The Book of Mormon: Natural Humanity

Contributed by Kristen

I held you in my arms, Caitlin Connolly

My baby is almost 5 months old. My journal entries for the past few weeks have consistently started with “this stage is so hard” followed by some crying emojis. Of course it’s also wonderful and adorable and sweet but wow, I am tired. Everyone on the internet knows best. Everyone only wants to help. And I am so tired, so full of wanting to do right by my tiny child who is so still a part of me. I want to be endlessly patient. I want to want to hold him whenever he wants to be held. I want to cherish these moments. But, as I cried to my husband last night, I am human!

Recently, a beloved friend asked me what I thought about a phrase found in the Book of Mormon: “the natural man is an enemy to God.” It’s a pretty potent phrase, similar to sentiments Paul uses in the New Testament. In fact, the idea of a corrupt ‘natural’ state has been deeply influential in Christian history—the Patistics are now famous for what might fairly be called a revulsion for the body (especially the female body). The body, in all its carnality, is traditionally associated with the natural, fallen state of humanity. My lament disparaging my bodily craving for sleep makes sense in this framework. My goal in this frame ought to be overcoming my bodily limitations to tap into the spiritual (which is ostensibly unbound by physical limits). The natural man is an enemy to God, after all, suggesting a deity who distains the muddy murkiness of limits and human nature, our cravings and longings and weaknesses and fleshiness. 

But if I can’t imagine God in my most human moments, my moments of greatest humanity are also likely to be my moments of greatest shame and loneliness. 

One of my favorite authors, Rachel Naomi Remen, writes beautifully about our “life force”: 

“Accidents and natural disasters often cause people to feel that life is fragile. In my experience, life can change abruptly and end without warning, but life is not fragile. There is a difference between impermanence and fragility… There is a tenacity toward life which is present at the intracellular level without which even the most sophisticated of medical interventions would not succeed.” (Kitchen Table Wisdom, page 8). 

Sometimes our life force shows up as rage, exhaustion, or hunger. It is, in short, the tenacious urge to life. My precious baby has it, and so do l. 

I want to suggest that this life force, this will to live, is our deepest, most natural state. It is, perhaps, the natural human. It is not always expressed in healthy or appropriate ways (thus the relevance of a spiritual path). It is strong, powerful, and universal. At the depths of our beings, across our many differences, we want to live. I think this is the story of the Book of Mormon: the story of life forces played out, beautifully and miserably. Their will to live, like ours, became perverted and violent at times. The historical characters, like us, witness and perpetrate abhorrent horrors and cruelties. They imagine and encounter God in gentle, loving, maternal images and in violent, warfaring ones. There is family conflict, murder, violence of many kinds, and genocide. Whether we read this as a historical or fictional text, the Book of Momon stories are deeply relevant because they are human stories. Stories about our life force, both beautiful and miserable.

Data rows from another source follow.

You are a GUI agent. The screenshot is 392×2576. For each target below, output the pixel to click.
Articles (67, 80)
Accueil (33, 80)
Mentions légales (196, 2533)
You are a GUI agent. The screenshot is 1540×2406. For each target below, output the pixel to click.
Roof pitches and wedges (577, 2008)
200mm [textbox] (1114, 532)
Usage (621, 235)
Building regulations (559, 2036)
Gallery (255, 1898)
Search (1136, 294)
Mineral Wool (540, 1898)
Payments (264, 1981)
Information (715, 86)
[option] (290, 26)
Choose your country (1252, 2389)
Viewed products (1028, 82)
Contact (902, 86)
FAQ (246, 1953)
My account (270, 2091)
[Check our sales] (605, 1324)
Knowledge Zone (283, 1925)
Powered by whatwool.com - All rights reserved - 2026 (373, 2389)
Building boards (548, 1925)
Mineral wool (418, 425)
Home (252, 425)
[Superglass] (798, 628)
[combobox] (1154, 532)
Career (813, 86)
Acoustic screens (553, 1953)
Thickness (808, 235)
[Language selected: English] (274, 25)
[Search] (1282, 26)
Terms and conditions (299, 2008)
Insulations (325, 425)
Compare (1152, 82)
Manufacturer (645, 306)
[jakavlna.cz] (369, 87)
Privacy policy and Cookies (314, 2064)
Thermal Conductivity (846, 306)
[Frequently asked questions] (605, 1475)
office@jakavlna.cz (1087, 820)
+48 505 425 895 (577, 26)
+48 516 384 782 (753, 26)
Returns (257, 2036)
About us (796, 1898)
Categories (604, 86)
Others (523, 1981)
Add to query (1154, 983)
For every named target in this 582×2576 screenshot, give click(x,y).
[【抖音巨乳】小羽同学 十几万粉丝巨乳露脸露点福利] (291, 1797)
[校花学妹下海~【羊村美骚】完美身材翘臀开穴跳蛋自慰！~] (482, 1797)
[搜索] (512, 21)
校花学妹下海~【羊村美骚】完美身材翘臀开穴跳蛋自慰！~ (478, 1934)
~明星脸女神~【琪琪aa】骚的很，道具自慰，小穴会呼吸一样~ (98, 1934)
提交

I do not think the natural man is an enemy to God. I do not think God is at war with us. I think God is with us, in our greatest humanity. I do think God draws us tenderly toward life that is less constrained by the barriers we erect. This is the work of spiritual healing, of wholeness and life. Book of Mormon characters find their own meaning, their own questions and answers, their own resolutions. They encounter mystery and make sense of it. They are human. 

I held my boy’s tiny hands last night and cradled him to sleep. The night was long and hard, and I am tired. That is my life force. It is strong, trying to keep me and my baby alive. But what I find in the Book of Mormon brings comfort to my weary body in a deeper way.  My life force, my natural woman, is my door to God. It is flung wide open, wild and fierce and fecund, and I can nourish it with all the tenderness I possess. I am learning how to nourish my life force, how to listen to anger, and hunger, and exhaustion. My little one will learn too, but for now his life force is his whole being. Someday, perhaps I will learn to become like him again. For now, I will read the Book of Mormon as a mother, hungry for life and love. And I believe in what I know I will find: God, in the wilderness, among us, alive.